(Screen element location records)
────────────────────

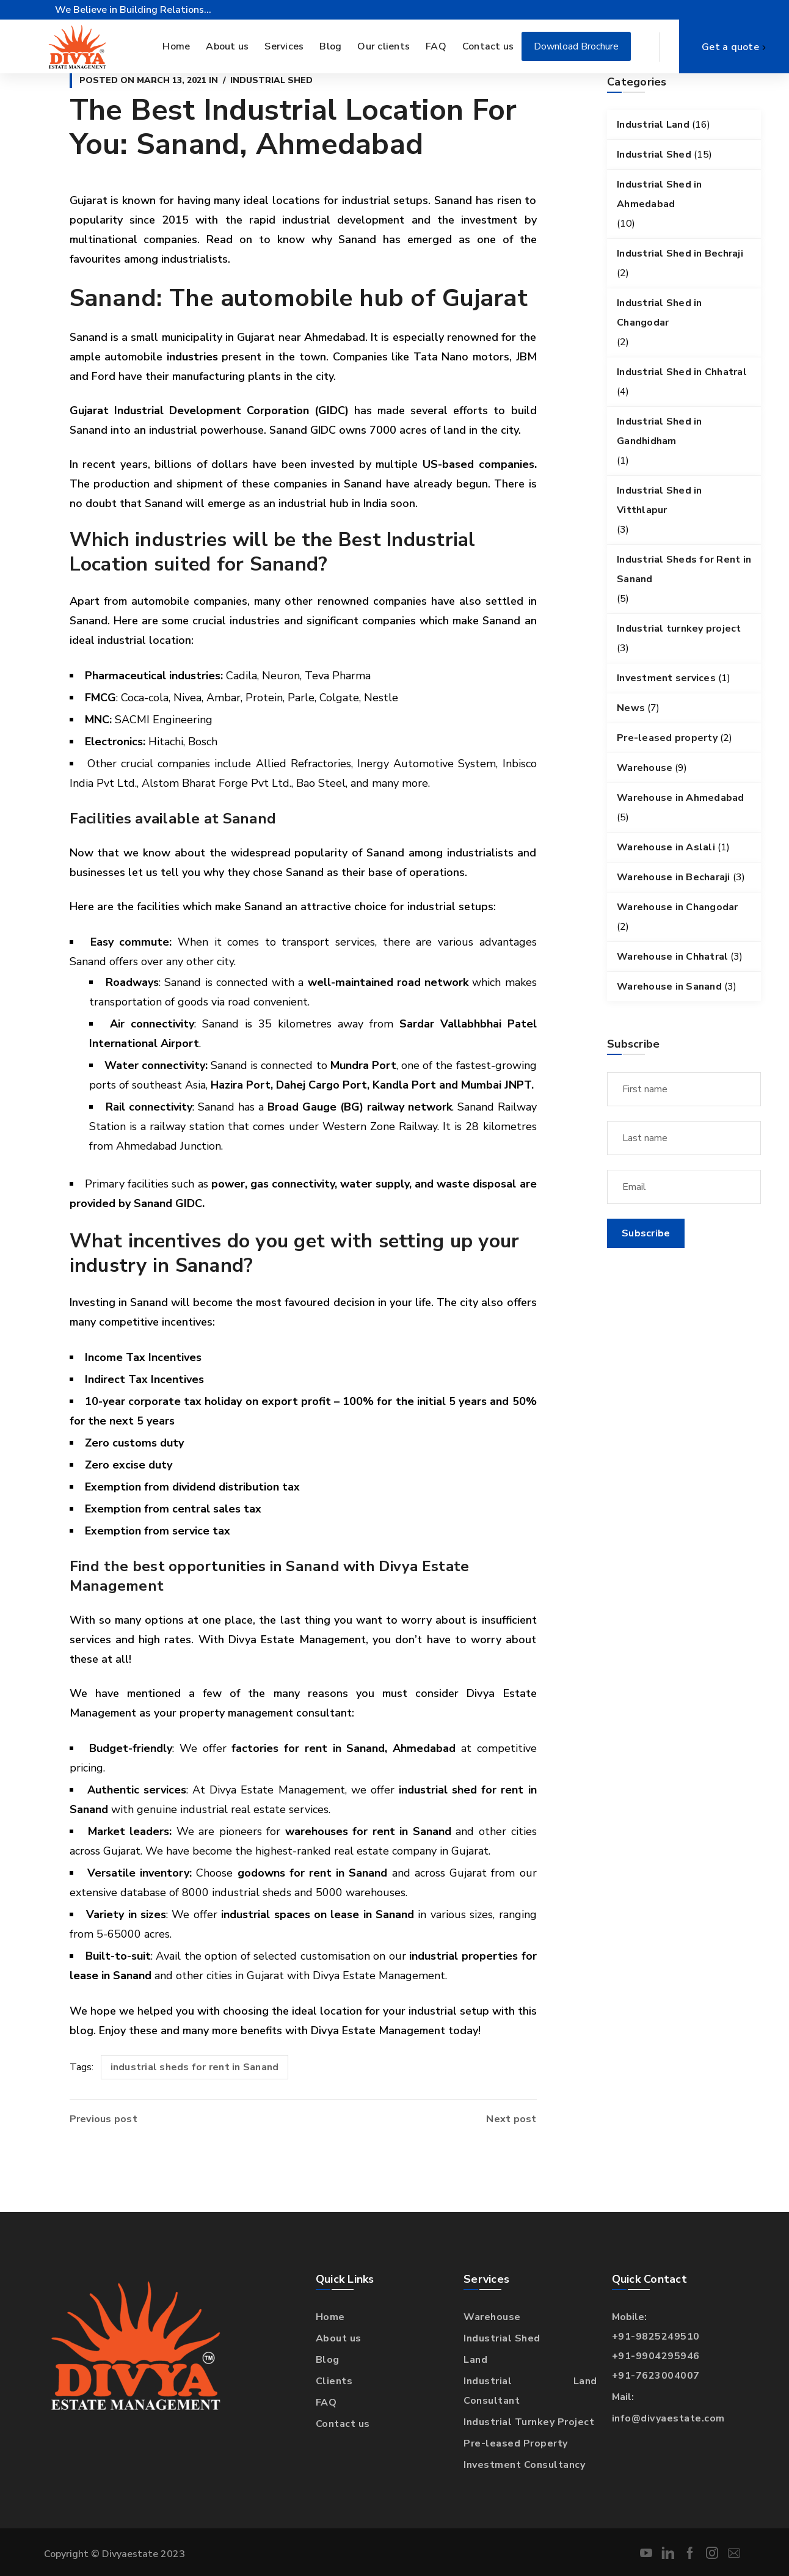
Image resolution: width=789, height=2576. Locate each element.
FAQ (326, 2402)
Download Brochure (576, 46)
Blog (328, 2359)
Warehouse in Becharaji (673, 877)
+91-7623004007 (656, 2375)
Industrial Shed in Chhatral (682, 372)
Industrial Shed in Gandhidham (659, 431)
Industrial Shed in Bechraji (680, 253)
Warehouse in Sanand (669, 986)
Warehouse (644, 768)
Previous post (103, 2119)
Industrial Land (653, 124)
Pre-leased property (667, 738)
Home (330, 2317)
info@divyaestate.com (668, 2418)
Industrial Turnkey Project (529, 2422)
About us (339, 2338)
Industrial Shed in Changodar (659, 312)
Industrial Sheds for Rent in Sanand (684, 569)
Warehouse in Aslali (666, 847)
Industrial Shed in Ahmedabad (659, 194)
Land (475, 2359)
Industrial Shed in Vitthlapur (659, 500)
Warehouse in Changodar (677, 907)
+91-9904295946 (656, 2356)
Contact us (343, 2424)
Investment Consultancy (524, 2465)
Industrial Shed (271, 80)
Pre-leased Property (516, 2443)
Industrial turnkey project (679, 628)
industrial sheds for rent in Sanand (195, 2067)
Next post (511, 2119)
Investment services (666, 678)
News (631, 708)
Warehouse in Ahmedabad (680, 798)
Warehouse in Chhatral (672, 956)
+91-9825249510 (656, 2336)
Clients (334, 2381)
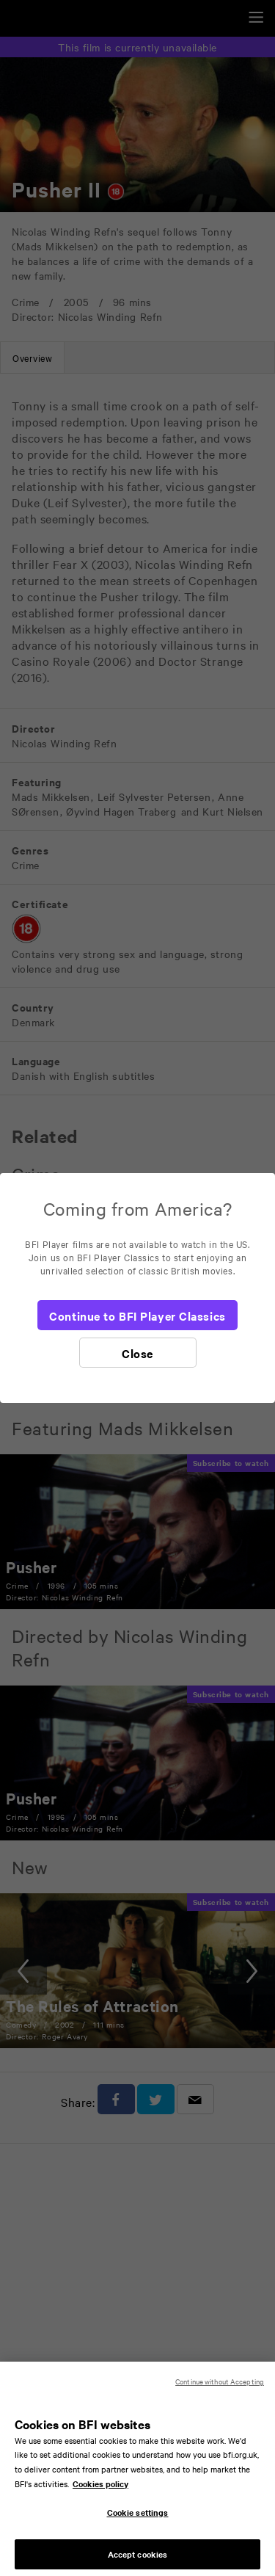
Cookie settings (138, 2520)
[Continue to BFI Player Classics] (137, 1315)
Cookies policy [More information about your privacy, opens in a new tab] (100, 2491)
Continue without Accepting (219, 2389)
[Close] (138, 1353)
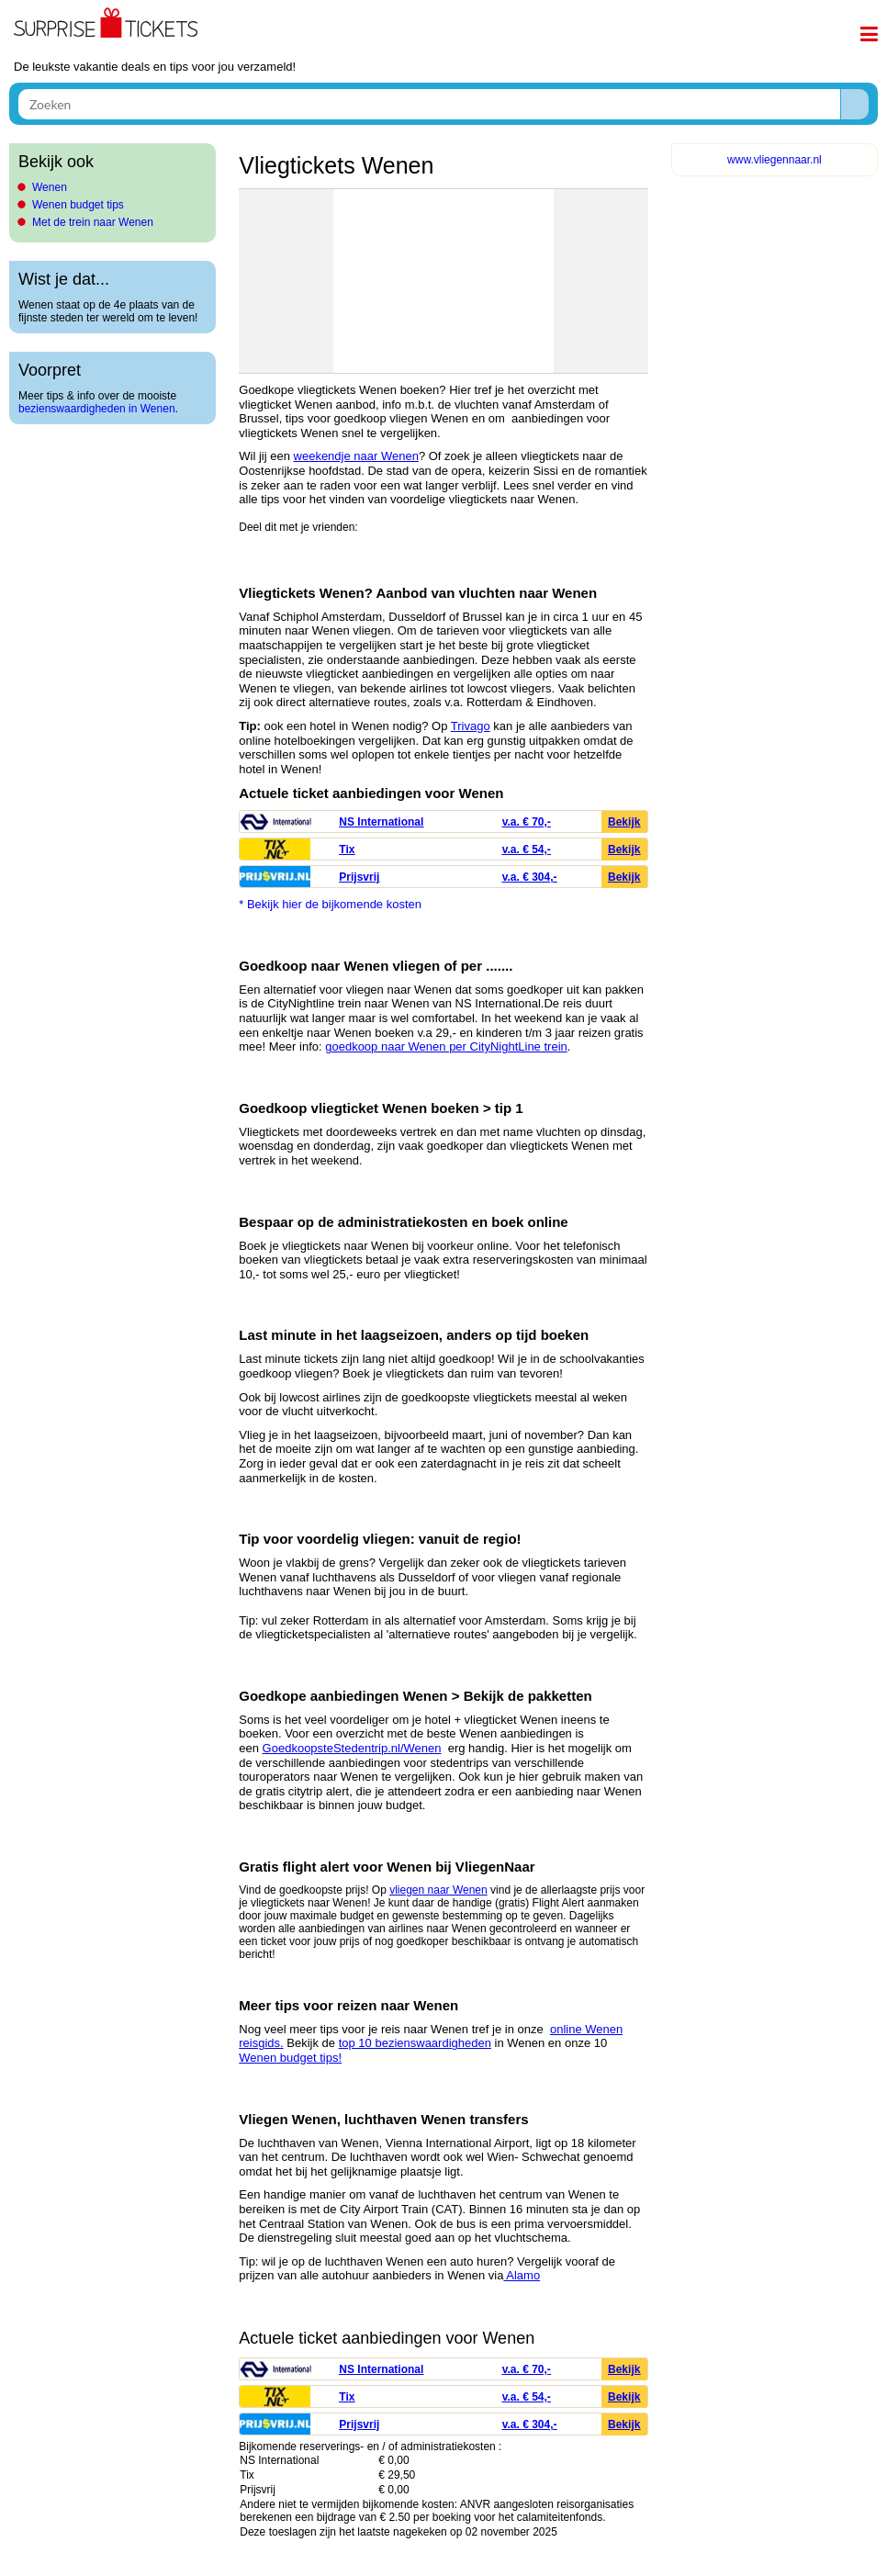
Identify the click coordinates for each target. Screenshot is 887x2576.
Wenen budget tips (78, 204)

────────────────────

# Exercise prompt
Turn every line of the records above into a numbered list, skipping any blank lines. Leave the pictures out.

# Answer to the exercise
1. Image resolution: width=789, height=2576. Locate each element.
2. FAQ (326, 2402)
3. Download Brochure (576, 46)
4. Blog (328, 2359)
5. Warehouse in Becharaji (673, 877)
6. +91-7623004007 (656, 2375)
7. Industrial Shed in Chhatral (682, 372)
8. Industrial Shed in Gandhidham (659, 431)
9. Industrial Shed in Bechraji (680, 253)
10. Warehouse in Sanand (669, 986)
11. Warehouse (644, 768)
12. Previous post (103, 2119)
13. Industrial Land (653, 124)
14. Pre-leased property (667, 738)
15. Home (330, 2317)
16. info@divyaestate.com (668, 2418)
17. Industrial Turnkey Project (529, 2422)
18. About us (339, 2338)
19. Industrial Shed in Changodar (659, 312)
20. Industrial Sheds for Rent in Sanand (684, 569)
21. Warehouse in Aslali (666, 847)
22. Industrial Shed in Ahmedabad (659, 194)
23. Land (475, 2359)
24. Industrial Shed in Vitthlapur (659, 500)
25. Warehouse in Changodar (677, 907)
26. +91-9904295946 (656, 2356)
27. Contact us (343, 2424)
28. Investment Consultancy (524, 2465)
29. Industrial Shed (271, 80)
30. Pre-leased Property (516, 2443)
31. Industrial turnkey project (679, 628)
32. industrial sheds for rent in Sanand (195, 2067)
33. Next post (511, 2119)
34. Investment services (666, 678)
35. News (631, 708)
36. Warehouse in Ahmedabad (680, 798)
37. Warehouse in Chhatral (672, 956)
38. +91-9825249510 (656, 2336)
39. Clients (334, 2381)
40. Cookie settings (138, 2520)
41. [Continue to BFI Player Classics] (137, 1315)
42. Cookies policy [More information about your privacy, opens in a new tab] (100, 2491)
43. Continue without Accepting (219, 2389)
44. [Close] (138, 1353)
45. Identify the click coordinates for each target. Screenshot is 887x2576.
46. Wenen budget tips (78, 204)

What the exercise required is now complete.